Here is my take on things you can do to Avoid Cancer.
- Don’t smoke cigarettes.
- Don’t eat a diet high in sugars, refined carbohydrates or industrial vegetable oils.
- Eat a real food diet, composed of high-quality protein, natural fat (avocado, coconut oil, butter, olive oil, fatty meat) and a wide variety of colourful vegetables.
- Lose weight using dietary interventions such as low carbohydrate diets and therapeutic fasting.
- Incorporate fasting into your lifestyle. Start with daily intermittent fasting, and proceed with block fasting. This is a safe practice for most people. Those on medication should ideally be supervised by a medical practitioner.

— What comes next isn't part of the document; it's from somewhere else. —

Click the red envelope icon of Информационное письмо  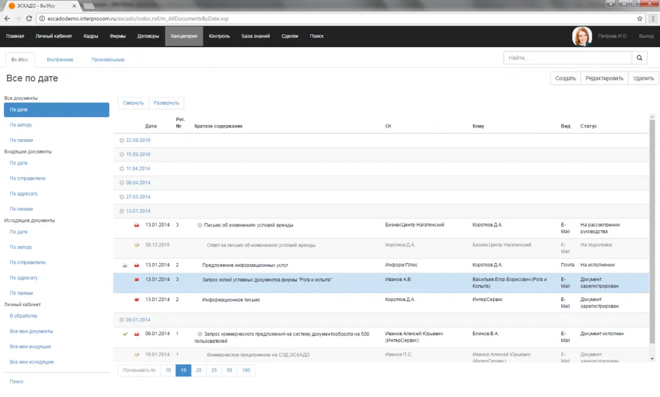[x=137, y=300]
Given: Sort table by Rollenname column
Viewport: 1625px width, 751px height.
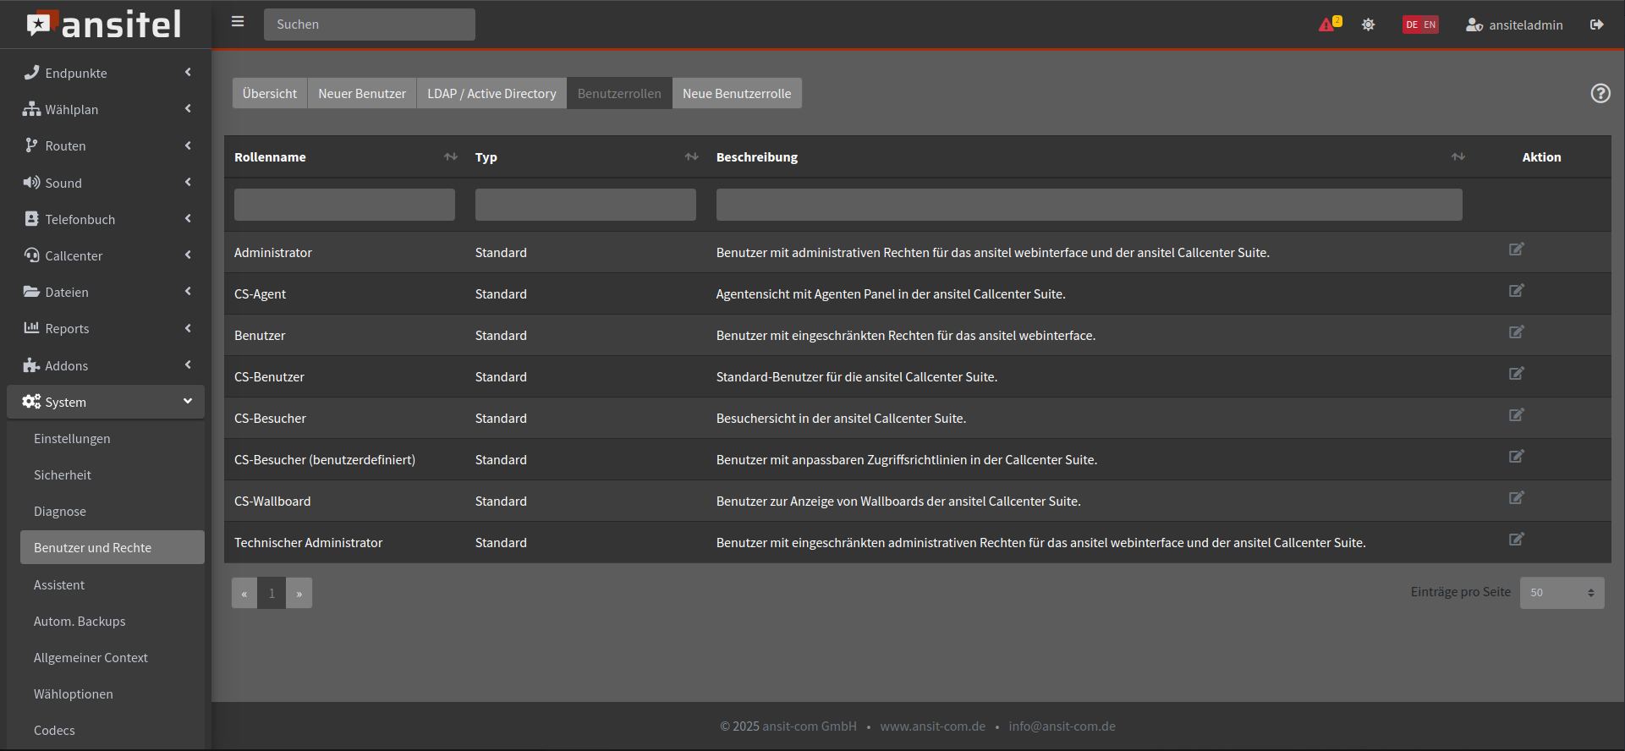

- Try to avoid and promptly treat the infections listed earlier. Get vaccinated if necessary, or if you are at high risk of contracting viruses, such as Hepatitis B. Practice safe sex by using condoms.
- Avoid exposure to asbestos, dangerous dust or fumes, and excessive air pollution. This includes avoiding agrichemicals known to be carcinogenic.
- Do not have unnecessary X-rays, CTs or other scans that use radiation.
- Get plenty of safe sunlight, to optimise your vitamin D levels.
- Engage in regular physical exercise; one of the most healthful interventions known to man – second only to fasting.
- Don’t drink alcohol to excess.
Cancer kills indiscriminately, with no regard to race, gender, social status, wealth or geography. This piece sought to illuminate a new paradigm in understanding this disease. The genetic paradigm has failed to stem this epidemic. When we sit back and observe this disease through a ‘first principles’ lens, we can clearly see that it is, in fact, our environment that contributes overwhelmingly to the risk of developing this disease. This holds true for all chronic metabolic diseases, and there are no exceptions.
The only regret I have is not having this information when my own mother was afflicted with this beast. Perhaps it’s not too late for you and those you love.